Evidências geológicas mostram que o planeta vermelho já foi lar de fenômenos hídricos colossais

NASA encontra sinais de erosão que confirmam fluxo intenso de água em canais marcianos

NASA encontra sinais de erosão que confirmam fluxo intenso de água em canais marcianos | Reprodução/ Youtube

A Terra possui quedas d’água incríveis, mas Marte já abrigou algo muito maior. Cientistas da NASA identificaram sinais de uma cascata de 4 quilômetros de altura no passado marciano.

A formação ficava em Echus Chasma, uma zona de penhascos e vales profundos.

Gigante adormecida em Marte

O uso de dados da sonda Mars Reconnaissance Orbiter foi essencial para localizar essa maravilha.
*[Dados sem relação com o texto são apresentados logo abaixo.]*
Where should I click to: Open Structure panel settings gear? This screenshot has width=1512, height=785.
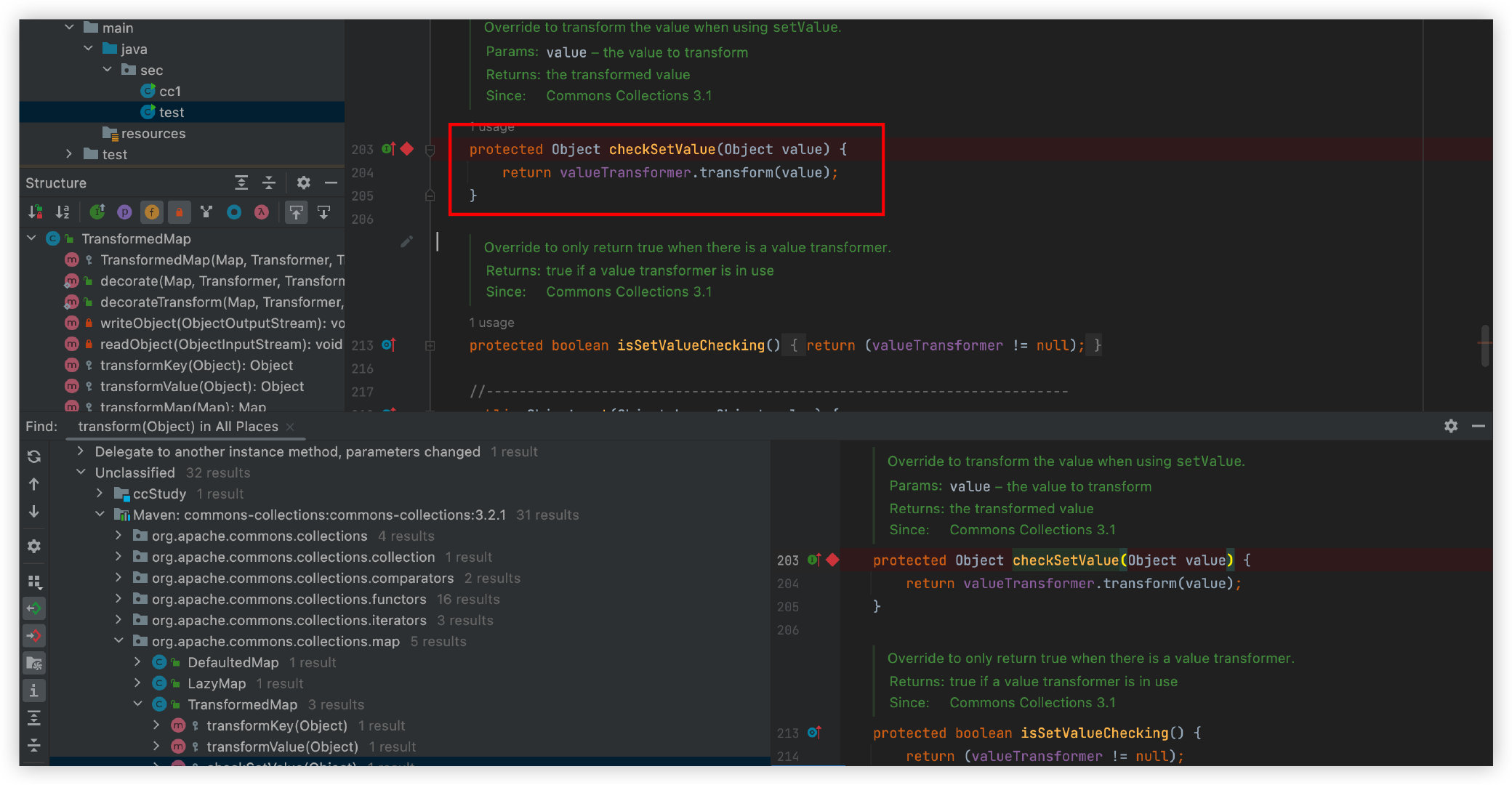[x=304, y=183]
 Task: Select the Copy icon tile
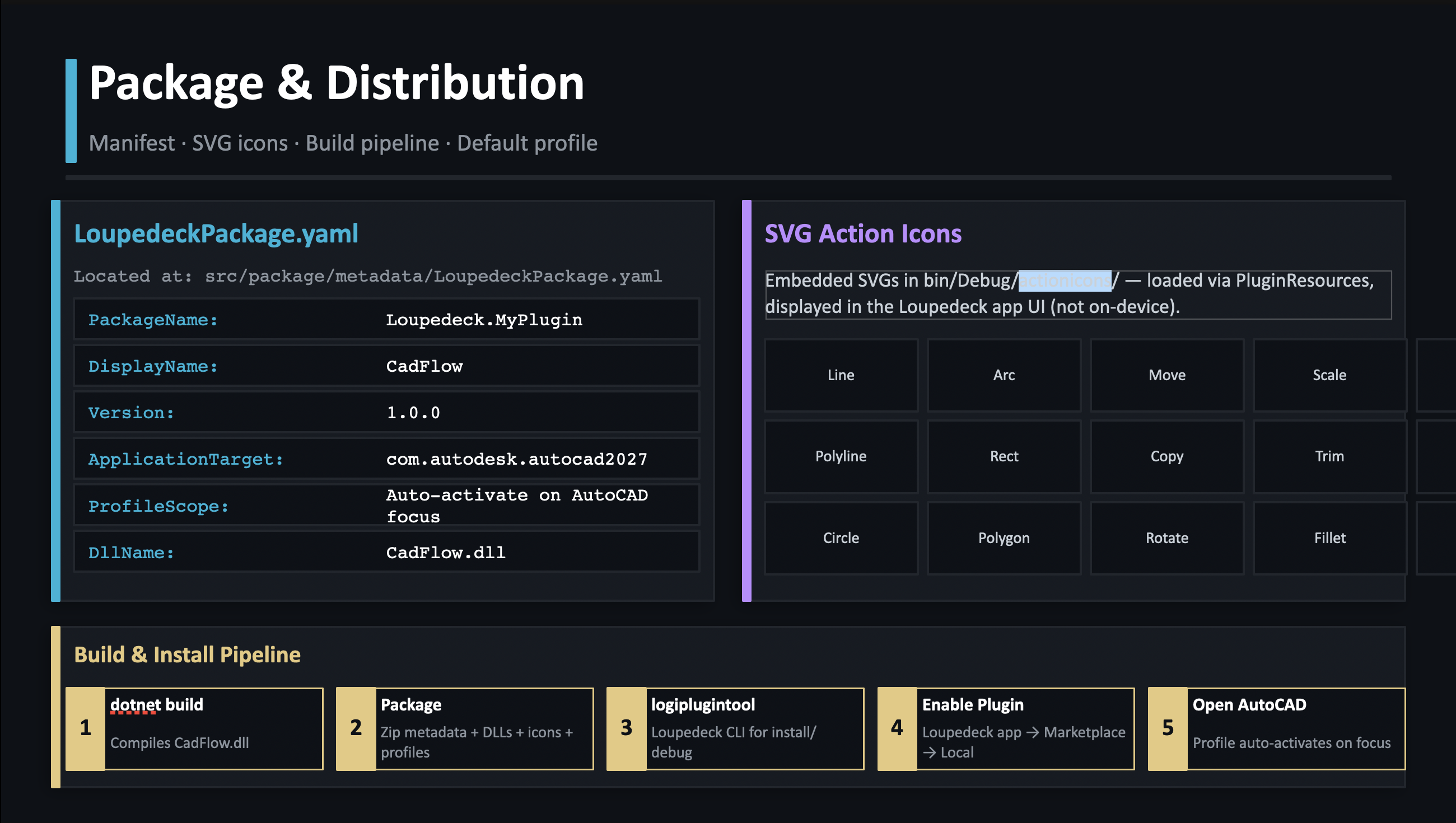pyautogui.click(x=1166, y=457)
A tecnologia de ponta revelou detalhes sobre o relevo que antes estavam escondidos dos humanos.

Essa queda d’água gigantesca teria moldado profundamente a geografia de toda a região circundante. Ademais, a descoberta coloca Marte em um novo patamar de diversidade geológica antiga.

Sinais de erosão e minerais raros

O planeta vermelho esconde segredos sobre seu antigo clima em camadas de rocha. Pesquisadores observaram desgastes profundos e minerais que indicam a passagem de água em abundância.

Isso demonstra que, há bilhões de anos, o líquido corria livremente pela superfície do planeta. Portanto, a água tinha força suficiente para criar cânions extensos em pouco tempo.

Decifrando as camadas rochosas

A conclusão sobre a cachoeira surgiu da interpretação de dados de sedimentos e relevo. Os especialistas avaliaram como as rochas foram gastas pelo movimento contínuo de fluidos pesados.

O mapeamento da profundidade dos canais ajudou a reconstruir o fluxo da água antiga. Dessa maneira, a ciência consegue visualizar fenômenos que ocorreram há bilhões de anos.

Evolução de um sistema hidrológico

Encontrar uma estrutura desse tamanho indica que Marte teve rios, lagos e oceanos complexos. Esse sistema hídrico sugere condições favoráveis para a existência de água líquida estável.

Os dados ajudam a responder como um mundo tão vibrante se transformou em deserto. No entanto, cada descoberta nova traz mais perguntas sobre a vida no espaço.